Results from our first experiment showed that textural features of contrast variance and correlation skewness were predictive of relapse post-HCT, with less skewed correlation between myeloblasts and more contrast variance, that is, higher texture heterogeneity[28] being associated with increased risk of relapse. This finding is concordant with other studies, which have associated chromatin pattern heterogeneity and complexity with cytoplasmic and membranous protein expression.[13,40] Therefore, greater heterogeneity in chromatin pattern presentation may indicate a lack of cell maturation, driving disease relapse.[13,40] The notion that myeloblasts with higher contrast variance values are associated with elevated relapse risk is also consistent with previous studies.[41-43] These studies found that higher heterogeneity in leukemic cells (myeloblasts) is a result of multiple mutations in the nucleus, which lead to patient resistance to therapy and relapse.[41,42,44,45] Taken together, myeloblast chromatin patterns reflect the total sum of various underlying biologic interactions and thus may provide utility in prognostic prediction.

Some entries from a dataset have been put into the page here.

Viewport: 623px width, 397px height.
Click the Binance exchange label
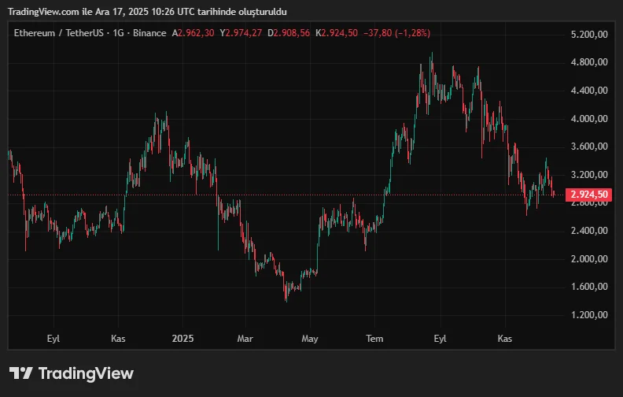(148, 33)
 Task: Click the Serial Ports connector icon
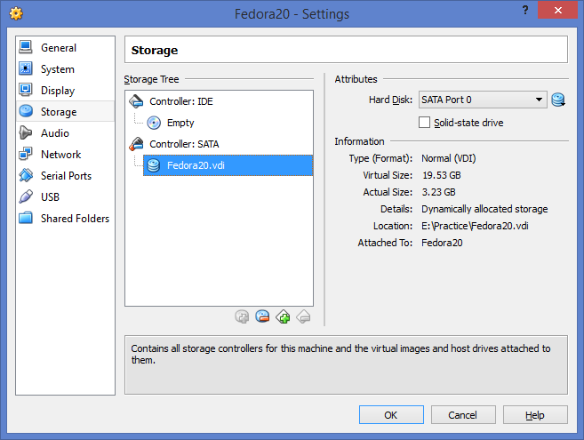pos(26,175)
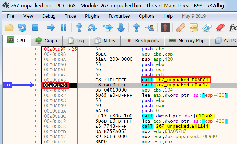Open the Debug menu
Screen dimensions: 237x144
click(49, 16)
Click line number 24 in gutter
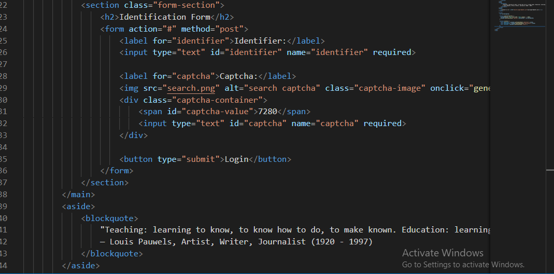This screenshot has width=554, height=274. point(3,29)
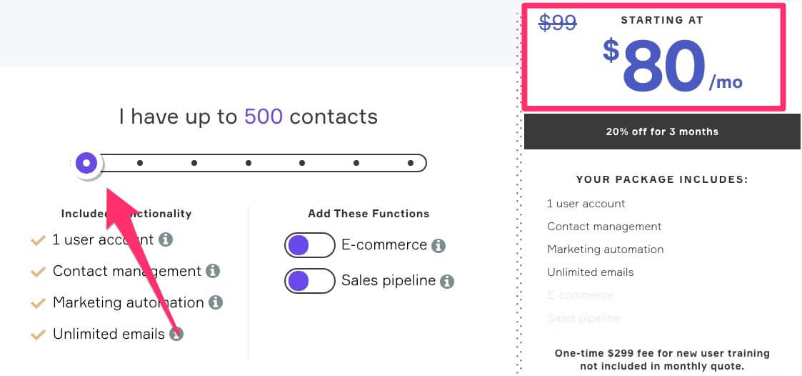Click Marketing automation in package list
Screen dimensions: 802x376
point(605,249)
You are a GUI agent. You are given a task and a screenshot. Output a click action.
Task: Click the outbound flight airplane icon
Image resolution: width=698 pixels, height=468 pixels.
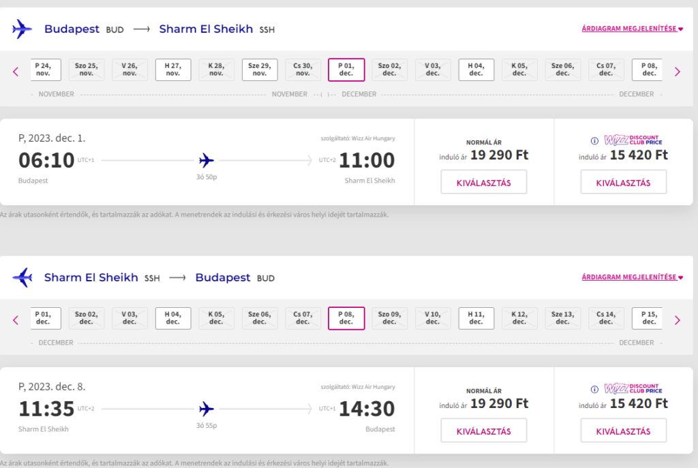(x=22, y=29)
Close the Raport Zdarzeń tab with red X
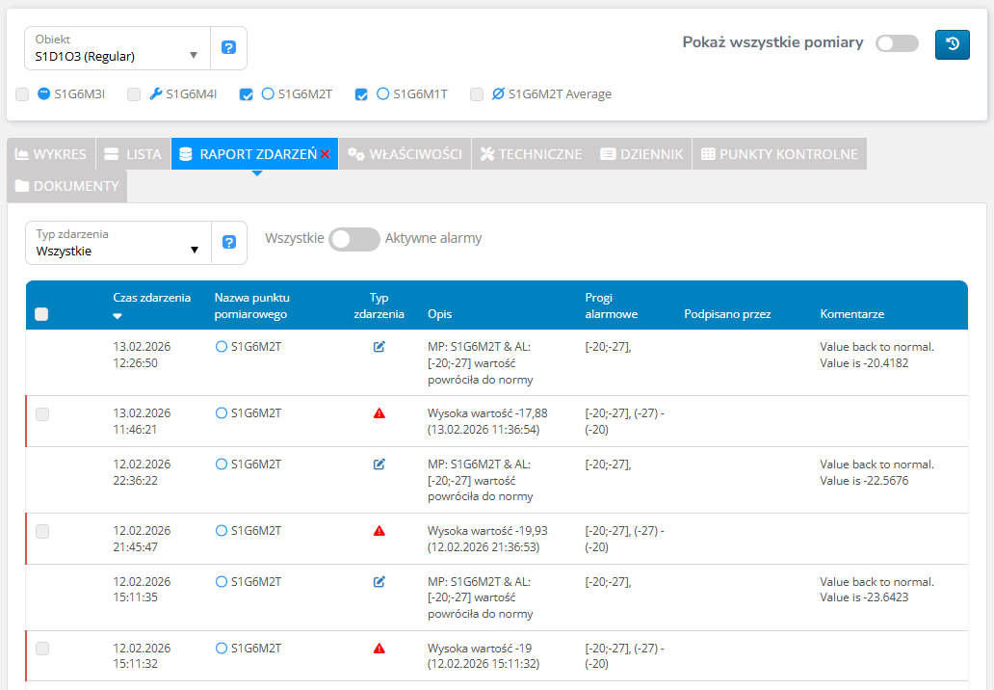This screenshot has height=690, width=994. (x=326, y=154)
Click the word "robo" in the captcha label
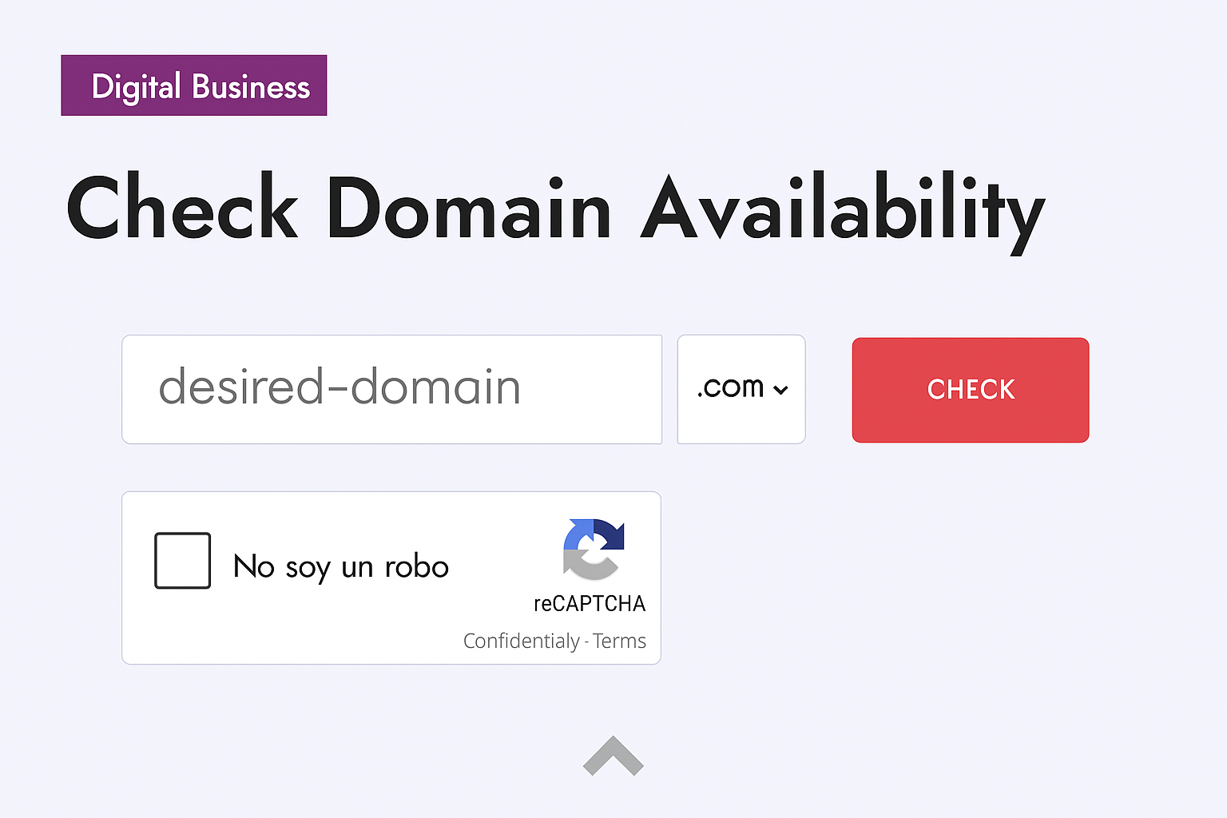This screenshot has height=818, width=1227. (x=417, y=566)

In addition, our results suggest these features were not only predictive of relapse but were also associated with RFS of patients with AML post-transplant. Our findings were consistent with previous work in which cell chromatin pattern heterogeneity and complexity reflected DNA methylation patterns[13,29] and are related to patient shorter overall survival.[13,31] Other studies found that increases in roughness of cell surfaces in patients with leukemia were associated with clinical response to therapy.[14] These findings motivate the appearance of cells in leukemia cases as possessing information about a patient's disease-free survival post-therapy. In this study, patients with myeloblasts of smoother chromatin (lower contrast variance) texture were more likely to respond to treatment, whereas patients with higher myeloblast chromatin contrast variance (higher heterogeneity) mostly experienced AML relapse post-HCT.

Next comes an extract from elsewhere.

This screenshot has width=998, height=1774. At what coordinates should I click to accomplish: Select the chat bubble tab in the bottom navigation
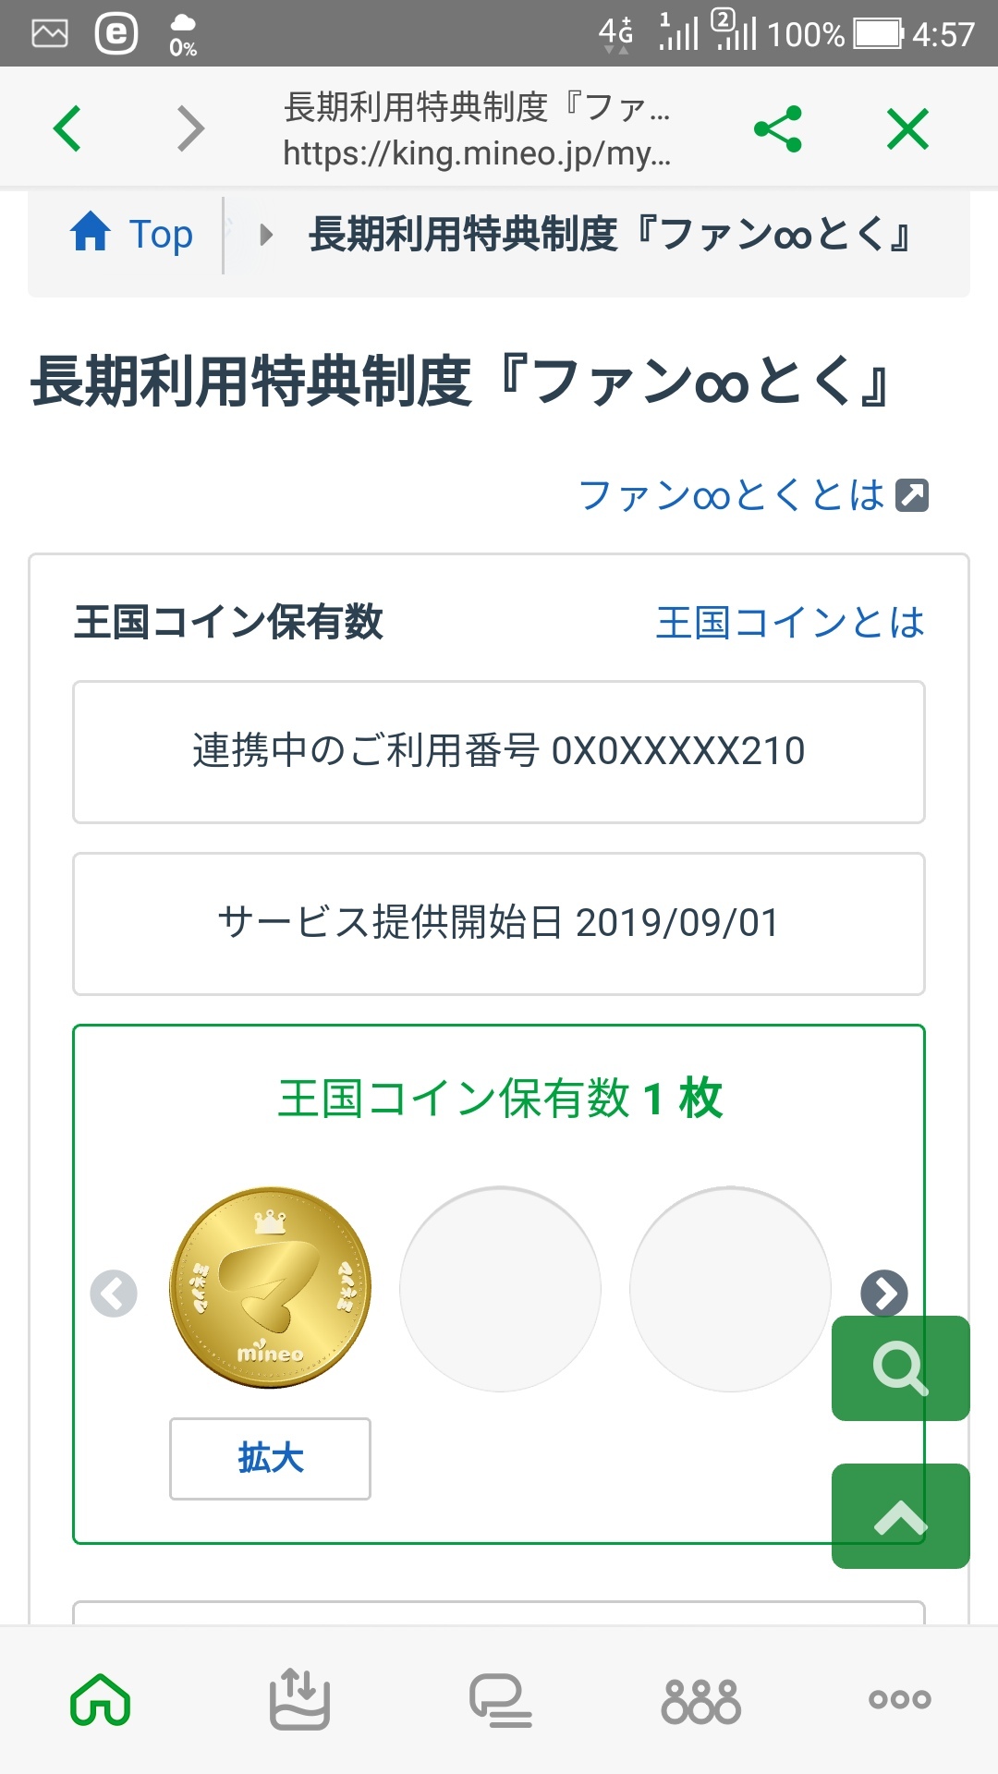(500, 1700)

In relation to existing clinical AML grading relapse and in agreement with the study by Yeung et al,[29] we found that myeloblast count was not a good predictive or prognostic feature. This finding contributes to the growing body of work, which suggests that textural features are much more predictive of AML relapse than simple myeloblast counts.

Our study had some limitations worth noting. One was the relatively small size of the validation cohort and the fact that these came from a single institution. The study was retrospective in nature and not prospective. In addition, we did not compare the PRS against well-established clinical and cytogenetic/molecular markers such as mutations in DNMT3A and IDH,[46] limitations we intend to address in future work. To ensure the validity of PRS for clinical use, prospective clinical trials will be needed to be performed. Patients with AML/MDS who are categorized as high risk by the PRS may merit the maintenance of treatment intensity by consistently using concurrent chemotherapy or intensifying chemotherapy. Taken together, this would represent a novel, viable precision oncology approach to treating patients who undergo HCT in the modern era.

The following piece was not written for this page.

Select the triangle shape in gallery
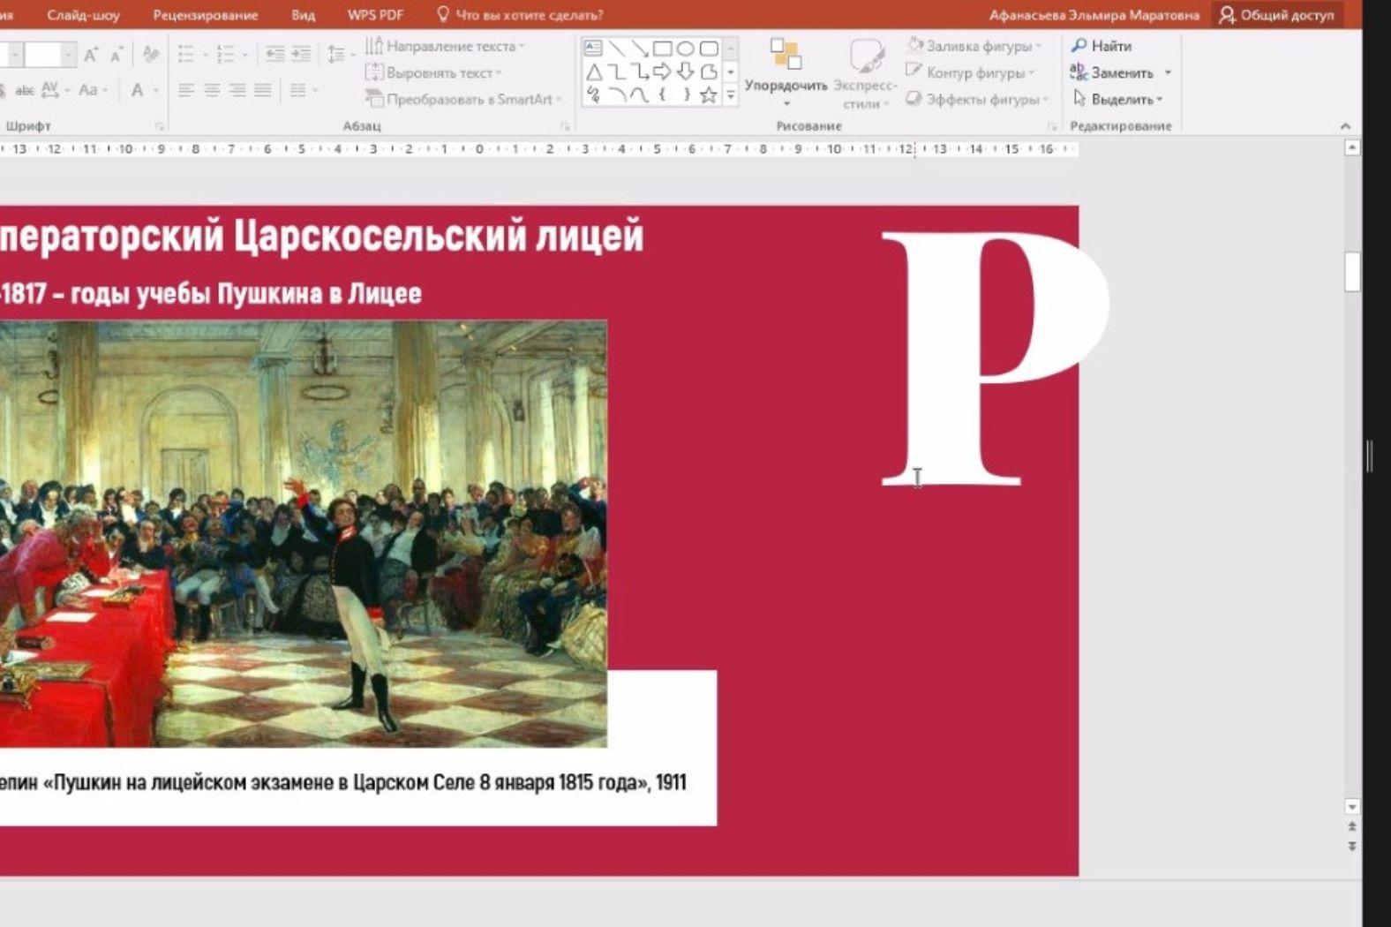This screenshot has height=927, width=1391. [593, 72]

In summary, we developed a quantitative PRS, on the basis of two features related to the textural appearance of myeloblasts, automatically extracted from bone marrow cytologic images of patients with AML. PRS was prognostic of RFS after HCT in patients with AML/MDS. A machine classifier in conjunction with the myeloblast texture parameters was able to predict relapse post-HCT. Further multisite validation including retrospective validation of archived samples from completed clinical trials followed by large prospective clinical trial evaluation is necessary to validate PRS as a prognostic and predictive biomarker to risk stratify patients post-HCT.